In order to solve this problem, I will define here the generalized form of this lottery game and call it a "lotto-like game"
With this definition, we will have to explicitly define all the subsets before proceeding the game. And the players will have to choose a "subset" instead of a "number".
Please note that the normal lotto game is a special case of this lotto-like game, which define all the subsets to have only one element $A_n := \{n\}$ for each $n \in A$.
You may think it is overkill to define such lengthy rules using set notation for the simple game everyone know about. But I do this to point out that people take the simplicity for granted and are unaware that they all "always" do the step 1. before proceeding the game and the probability calculation. They define the subsets without knowing in their own ways and they misunderstand that they are talking about "the same game" even though their subsets definition are different!!
Please consider following real world discussion between I and my friend, John, to see what I mean to say that people "always" define the subsets in different ways without knowing.
I: Hey John, why you said that the first prize number "999997" is unusual.

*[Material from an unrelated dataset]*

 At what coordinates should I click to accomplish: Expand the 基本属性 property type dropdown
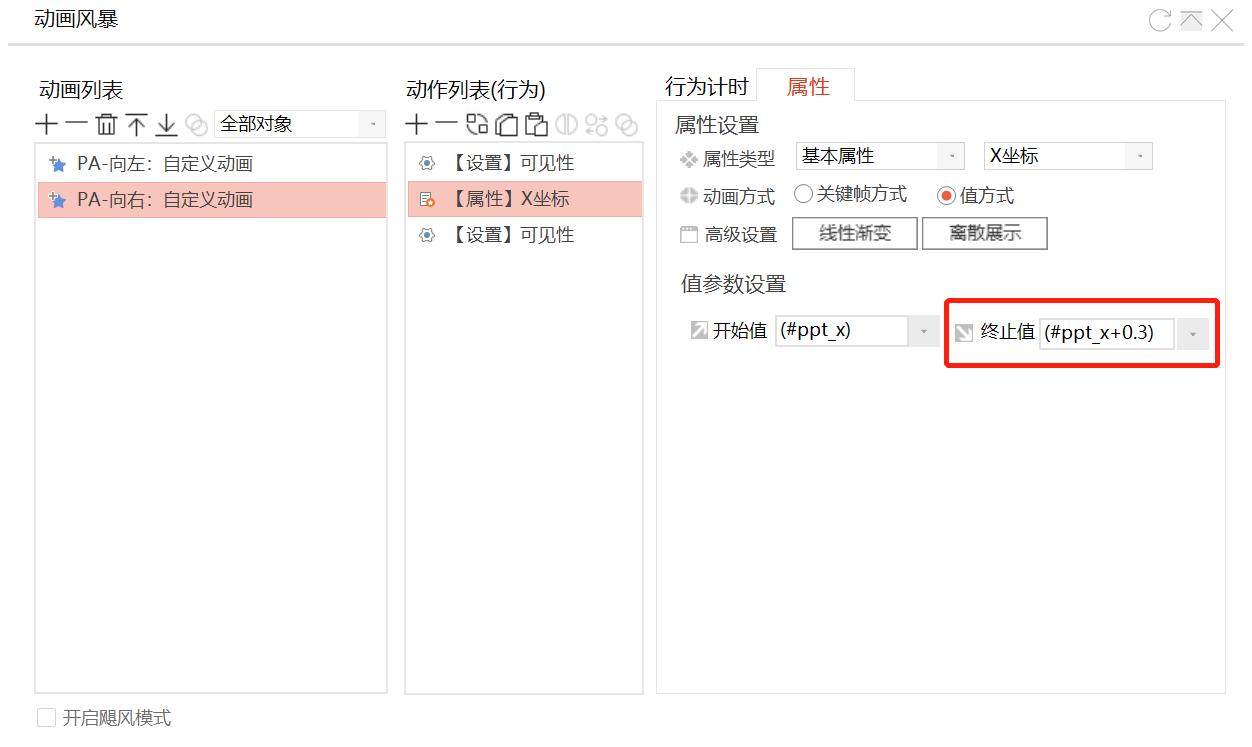pos(950,156)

Every number has the same probability.
John: No, it isn't. Imagine when the number "9" is drawn for the first digit, then for the second digit to be "9", it has probability only $\frac{1}{10}$ compared to the other numbers which have $\frac{9}{10}$, and so on for the rest digits. Therefore, it is very unusual to get the repeating number such as "999997".
In this example, John did not know he was defining the subset $A_1 := \{999990,999991,...,999999\}$ and $A_2$ the rest, and that he was playing a completely different "lotto-like game" from me.
To summarize, here is what my answer for the questions
Which claim is wrong?
Answer: The claim using Statement 2, which claim that the first prize number "999997" is unusual, is wrong.
How it is wrong?
Answer: The claimer defines the subsets of the game in different way from the government lotto game, therefore they are different games which have unequal probability calculation.
Why many people find it difficult to know it is wrong?
Answer: Because people don't know that they always define the subsets for the game in different way without knowing. Or they know they are defining the subsets but are not aware that the different definition of subsets make it a completely different game and cause the difference in the sense of "usuality".